**Exercise instructions**
Set down, in full, every record in the block.
#####
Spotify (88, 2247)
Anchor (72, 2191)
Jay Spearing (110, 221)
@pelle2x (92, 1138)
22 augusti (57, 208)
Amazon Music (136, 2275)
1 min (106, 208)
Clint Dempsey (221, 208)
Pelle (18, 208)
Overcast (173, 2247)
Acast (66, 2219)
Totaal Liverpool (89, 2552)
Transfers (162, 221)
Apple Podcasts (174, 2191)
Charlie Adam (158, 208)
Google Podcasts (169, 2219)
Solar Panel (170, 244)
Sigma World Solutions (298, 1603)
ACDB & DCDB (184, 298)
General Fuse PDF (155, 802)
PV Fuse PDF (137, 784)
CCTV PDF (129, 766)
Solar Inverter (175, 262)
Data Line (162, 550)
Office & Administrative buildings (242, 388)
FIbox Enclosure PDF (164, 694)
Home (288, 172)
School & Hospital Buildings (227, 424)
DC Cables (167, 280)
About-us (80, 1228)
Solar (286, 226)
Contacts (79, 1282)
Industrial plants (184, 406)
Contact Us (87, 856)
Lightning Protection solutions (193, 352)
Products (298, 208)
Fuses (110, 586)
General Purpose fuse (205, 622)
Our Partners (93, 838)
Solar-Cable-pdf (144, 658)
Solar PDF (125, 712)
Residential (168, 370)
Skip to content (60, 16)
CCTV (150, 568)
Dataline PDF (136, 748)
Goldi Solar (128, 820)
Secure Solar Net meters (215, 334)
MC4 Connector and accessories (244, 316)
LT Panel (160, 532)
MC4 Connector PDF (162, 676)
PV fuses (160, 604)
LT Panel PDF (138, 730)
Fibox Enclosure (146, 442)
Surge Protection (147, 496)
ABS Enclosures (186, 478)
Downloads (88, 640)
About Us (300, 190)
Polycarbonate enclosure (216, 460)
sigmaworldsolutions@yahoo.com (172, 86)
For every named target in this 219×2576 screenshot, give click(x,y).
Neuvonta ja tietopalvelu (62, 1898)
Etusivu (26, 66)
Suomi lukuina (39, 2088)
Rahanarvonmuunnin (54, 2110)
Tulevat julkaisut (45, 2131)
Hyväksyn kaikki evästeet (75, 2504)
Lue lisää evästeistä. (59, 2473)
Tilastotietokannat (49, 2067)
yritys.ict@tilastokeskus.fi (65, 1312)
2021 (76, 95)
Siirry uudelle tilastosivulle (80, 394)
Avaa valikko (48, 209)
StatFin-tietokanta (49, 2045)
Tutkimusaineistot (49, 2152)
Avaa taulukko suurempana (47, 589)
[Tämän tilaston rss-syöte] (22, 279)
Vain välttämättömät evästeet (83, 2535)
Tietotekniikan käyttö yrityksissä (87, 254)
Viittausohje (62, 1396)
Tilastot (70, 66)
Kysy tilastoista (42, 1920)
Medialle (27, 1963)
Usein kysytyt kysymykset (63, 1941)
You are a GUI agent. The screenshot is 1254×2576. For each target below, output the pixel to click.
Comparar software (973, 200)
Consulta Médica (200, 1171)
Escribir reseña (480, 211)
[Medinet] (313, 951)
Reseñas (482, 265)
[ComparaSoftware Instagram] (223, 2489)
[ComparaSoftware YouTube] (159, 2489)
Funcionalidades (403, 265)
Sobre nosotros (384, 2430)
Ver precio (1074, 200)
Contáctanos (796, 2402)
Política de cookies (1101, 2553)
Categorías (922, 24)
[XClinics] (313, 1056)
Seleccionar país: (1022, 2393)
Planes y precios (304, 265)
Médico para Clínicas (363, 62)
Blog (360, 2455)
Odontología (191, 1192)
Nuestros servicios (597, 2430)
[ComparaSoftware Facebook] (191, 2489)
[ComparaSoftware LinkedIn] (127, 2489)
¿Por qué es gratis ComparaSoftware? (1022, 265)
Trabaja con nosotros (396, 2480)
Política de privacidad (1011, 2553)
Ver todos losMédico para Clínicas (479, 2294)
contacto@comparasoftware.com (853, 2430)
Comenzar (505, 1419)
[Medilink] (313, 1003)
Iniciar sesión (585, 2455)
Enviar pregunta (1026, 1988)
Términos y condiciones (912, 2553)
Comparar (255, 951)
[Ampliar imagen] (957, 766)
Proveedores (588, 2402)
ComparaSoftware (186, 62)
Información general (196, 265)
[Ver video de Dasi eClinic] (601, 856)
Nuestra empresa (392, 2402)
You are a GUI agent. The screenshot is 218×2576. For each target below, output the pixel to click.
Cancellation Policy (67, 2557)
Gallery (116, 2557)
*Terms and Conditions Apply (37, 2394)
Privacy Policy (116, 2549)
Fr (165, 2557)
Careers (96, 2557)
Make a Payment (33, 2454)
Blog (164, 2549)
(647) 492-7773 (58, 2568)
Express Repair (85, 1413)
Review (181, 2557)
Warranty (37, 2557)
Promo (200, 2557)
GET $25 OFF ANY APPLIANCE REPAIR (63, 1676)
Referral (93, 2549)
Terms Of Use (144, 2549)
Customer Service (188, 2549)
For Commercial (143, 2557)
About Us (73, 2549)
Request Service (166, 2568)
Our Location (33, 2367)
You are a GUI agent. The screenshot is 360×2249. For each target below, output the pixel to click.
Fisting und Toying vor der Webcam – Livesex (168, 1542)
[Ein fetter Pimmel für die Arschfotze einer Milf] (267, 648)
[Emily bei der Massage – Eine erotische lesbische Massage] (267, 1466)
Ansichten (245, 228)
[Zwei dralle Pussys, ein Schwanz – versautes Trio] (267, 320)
#####
**Task solution**
Spotify (88, 2247)
Anchor (72, 2191)
Jay Spearing (110, 221)
@pelle2x (92, 1138)
22 augusti (57, 208)
Amazon Music (136, 2275)
1 min (106, 208)
Clint Dempsey (221, 208)
Pelle (18, 208)
Overcast (173, 2247)
Acast (66, 2219)
Totaal Liverpool (89, 2552)
Transfers (162, 221)
Apple Podcasts (174, 2191)
Charlie Adam (158, 208)
Google Podcasts (169, 2219)
Solar Panel (170, 244)
Sigma World Solutions (298, 1603)
ACDB & DCDB (184, 298)
General Fuse PDF (155, 802)
PV Fuse PDF (137, 784)
CCTV PDF (129, 766)
Solar Inverter (175, 262)
Data Line (162, 550)
Office & Administrative buildings (242, 388)
FIbox Enclosure PDF (164, 694)
Home (288, 172)
School & Hospital Buildings (227, 424)
DC Cables (167, 280)
About-us (80, 1228)
Solar (286, 226)
Contacts (79, 1282)
Industrial plants (184, 406)
Contact Us (87, 856)
Lightning Protection solutions (193, 352)
Products (298, 208)
Fuses (110, 586)
General Purpose fuse (205, 622)
Our Partners (93, 838)
Solar-Cable-pdf (144, 658)
Solar PDF (125, 712)
Residential (168, 370)
Skip to content (60, 16)
CCTV (150, 568)
Dataline PDF (136, 748)
Goldi Solar (128, 820)
Secure Solar Net meters (215, 334)
MC4 Connector and accessories (244, 316)
LT Panel (160, 532)
MC4 Connector PDF (162, 676)
PV fuses (160, 604)
LT Panel PDF (138, 730)
Fibox Enclosure (146, 442)
Surge Protection (147, 496)
ABS Enclosures (186, 478)
Downloads (88, 640)
About Us (300, 190)
Polycarbonate enclosure (216, 460)
sigmaworldsolutions@yahoo.com (172, 86)
For every named target in this 219×2576 screenshot, give click(x,y).
Neuvonta ja tietopalvelu (62, 1898)
Etusivu (26, 66)
Suomi lukuina (39, 2088)
Rahanarvonmuunnin (54, 2110)
Tulevat julkaisut (45, 2131)
Hyväksyn kaikki evästeet (75, 2504)
Lue lisää evästeistä. (59, 2473)
Tilastotietokannat (49, 2067)
yritys.ict@tilastokeskus.fi (65, 1312)
2021 (76, 95)
Siirry uudelle tilastosivulle (80, 394)
Avaa valikko (48, 209)
StatFin-tietokanta (49, 2045)
Tutkimusaineistot (49, 2152)
Avaa taulukko suurempana (47, 589)
[Tämän tilaston rss-syöte] (22, 279)
Vain välttämättömät evästeet (83, 2535)
Tietotekniikan käyttö yrityksissä (87, 254)
Viittausohje (62, 1396)
Tilastot (70, 66)
Kysy tilastoista (42, 1920)
Medialle (27, 1963)
Usein kysytyt kysymykset (63, 1941)
You are a GUI agent. The screenshot is 1254×2576. For each target below, output the pixel to click.
Comparar software (973, 200)
Consulta Médica (200, 1171)
Escribir reseña (480, 211)
[Medinet] (313, 951)
Reseñas (482, 265)
[ComparaSoftware Instagram] (223, 2489)
[ComparaSoftware YouTube] (159, 2489)
Funcionalidades (403, 265)
Sobre nosotros (384, 2430)
Ver precio (1074, 200)
Contáctanos (796, 2402)
Política de cookies (1101, 2553)
Categorías (922, 24)
[XClinics] (313, 1056)
Seleccionar país: (1022, 2393)
Planes y precios (304, 265)
Médico para Clínicas (363, 62)
Blog (360, 2455)
Odontología (191, 1192)
Nuestros servicios (597, 2430)
[ComparaSoftware Facebook] (191, 2489)
[ComparaSoftware LinkedIn] (127, 2489)
¿Por qué es gratis ComparaSoftware? (1022, 265)
Trabaja con nosotros (396, 2480)
Política de privacidad (1011, 2553)
Ver todos losMédico para Clínicas (479, 2294)
contacto@comparasoftware.com (853, 2430)
Comenzar (505, 1419)
[Medilink] (313, 1003)
Iniciar sesión (585, 2455)
Enviar pregunta (1026, 1988)
Términos y condiciones (912, 2553)
Comparar (255, 951)
[Ampliar imagen] (957, 766)
Proveedores (588, 2402)
ComparaSoftware (186, 62)
Información general (196, 265)
[Ver video de Dasi eClinic] (601, 856)
Nuestra empresa (392, 2402)
You are a GUI agent. The screenshot is 218×2576. For each target below, output the pixel to click.
Cancellation Policy (67, 2557)
Gallery (116, 2557)
*Terms and Conditions Apply (37, 2394)
Privacy Policy (116, 2549)
Fr (165, 2557)
Careers (96, 2557)
Make a Payment (33, 2454)
Blog (164, 2549)
(647) 492-7773 (58, 2568)
Express Repair (85, 1413)
Review (181, 2557)
Warranty (37, 2557)
Promo (200, 2557)
GET $25 OFF ANY APPLIANCE REPAIR (63, 1676)
Referral (93, 2549)
Terms Of Use (144, 2549)
Customer Service (188, 2549)
For Commercial (143, 2557)
About Us (73, 2549)
Request Service (166, 2568)
Our Location (33, 2367)
You are a GUI agent. The screenshot is 360×2249. For each target below, output the pixel to click.
Fisting und Toying vor der Webcam – Livesex (168, 1542)
[Ein fetter Pimmel für die Arschfotze einer Milf] (267, 648)
[Emily bei der Massage – Eine erotische lesbische Massage] (267, 1466)
Ansichten (245, 228)
[Zwei dralle Pussys, ein Schwanz – versautes Trio] (267, 320)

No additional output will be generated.